Федор умолкает и сопит носом так, словно на него взвалили тяжкую-претяжкую ношу.
Грозовой ливень короток. Уносятся тучи, надтихает ветер, проглядывает солнышко сквозь прогалины послегрозовых облаков, и опять начинают петь, щелкать и свиристеть разные пташки, и большие, и малые. Обмытая и позеленевшая тайга сверкает целой радугой красок. А как упоителен, как душист и целебен этот дивный лесной воздух! Нет, невозможно надышаться таким воздухом.
Тихон выбирается из шалаша первым, выпрямляется, оглядывает повеселевшую вокруг природу и бормочет как бы в раздумье: «Восходит солнце, и заходит солнце, и спешит к месту своему, где оно восходит. И так было, и так будет».
Федор тоже вылезает следом за Тихоном, слышит его бормотание, глядит на его прямую спину и в недоумении пожимает плечами; и вдруг, будто вспомнив что-то самое наиважнейшее, со всех ног кидается к мотоциклу.
А Тихон, усмехаясь, не спеша направляется к мокрому жеребчику.
Возвращаются они с работы опять-таки порознь. Вот уж где торопится Федор! Тут он меняется прямо на глазах, куда и вялость его девается, и ворчливость, и недовольство… Он оживает душой и телом, он отработал положенное, теперь прочь от него все — он сам по себе.

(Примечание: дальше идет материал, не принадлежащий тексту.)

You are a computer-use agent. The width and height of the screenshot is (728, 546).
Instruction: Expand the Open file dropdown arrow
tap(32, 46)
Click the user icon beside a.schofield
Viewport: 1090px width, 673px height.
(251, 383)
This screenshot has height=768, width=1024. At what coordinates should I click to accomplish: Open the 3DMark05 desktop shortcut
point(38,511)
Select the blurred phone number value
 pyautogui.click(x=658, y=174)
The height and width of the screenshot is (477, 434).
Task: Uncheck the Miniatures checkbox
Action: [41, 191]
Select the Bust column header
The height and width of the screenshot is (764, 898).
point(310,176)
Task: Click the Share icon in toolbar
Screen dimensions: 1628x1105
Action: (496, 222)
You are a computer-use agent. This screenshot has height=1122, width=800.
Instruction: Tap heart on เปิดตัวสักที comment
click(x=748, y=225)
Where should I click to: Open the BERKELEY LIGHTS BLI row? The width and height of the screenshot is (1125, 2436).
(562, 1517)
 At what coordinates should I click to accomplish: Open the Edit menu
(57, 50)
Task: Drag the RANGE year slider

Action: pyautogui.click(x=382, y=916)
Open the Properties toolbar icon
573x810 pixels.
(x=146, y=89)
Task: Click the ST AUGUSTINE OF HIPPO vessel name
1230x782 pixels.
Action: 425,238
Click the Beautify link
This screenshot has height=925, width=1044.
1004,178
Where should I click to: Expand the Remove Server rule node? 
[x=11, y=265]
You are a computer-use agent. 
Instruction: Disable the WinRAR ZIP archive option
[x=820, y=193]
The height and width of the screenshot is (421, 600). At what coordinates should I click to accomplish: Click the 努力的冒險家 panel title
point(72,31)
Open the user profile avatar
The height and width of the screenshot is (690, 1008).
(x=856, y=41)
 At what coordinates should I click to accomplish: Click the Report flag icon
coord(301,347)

Гордо усевшись на трещащий мотоцикл, Федор дает газ и через минуту-другую мчится по дороге, только фонтаны мутно-грязноватой воды разлетаются по сторонам от колес.
Тихон только удивляется такой мгновенной перемене Федора и не может понять двойственности его натуры. Не понимает и часто размышляет об этом, и чем больше вдумывается во все эти «психические» тонкости, тем непонятнее и запутаннее представляется ему жизнь людей. Как же они подчас умудряются калечить свое собственное существование, как ухищряются впутывать себя и своих близких в самые мелочные, неприглядные делишки! Оттого иной раз и наваливается на Тихона смутная тоска и давит его, и долго-долго потом раздумывает он о многогрешном роде человеческом…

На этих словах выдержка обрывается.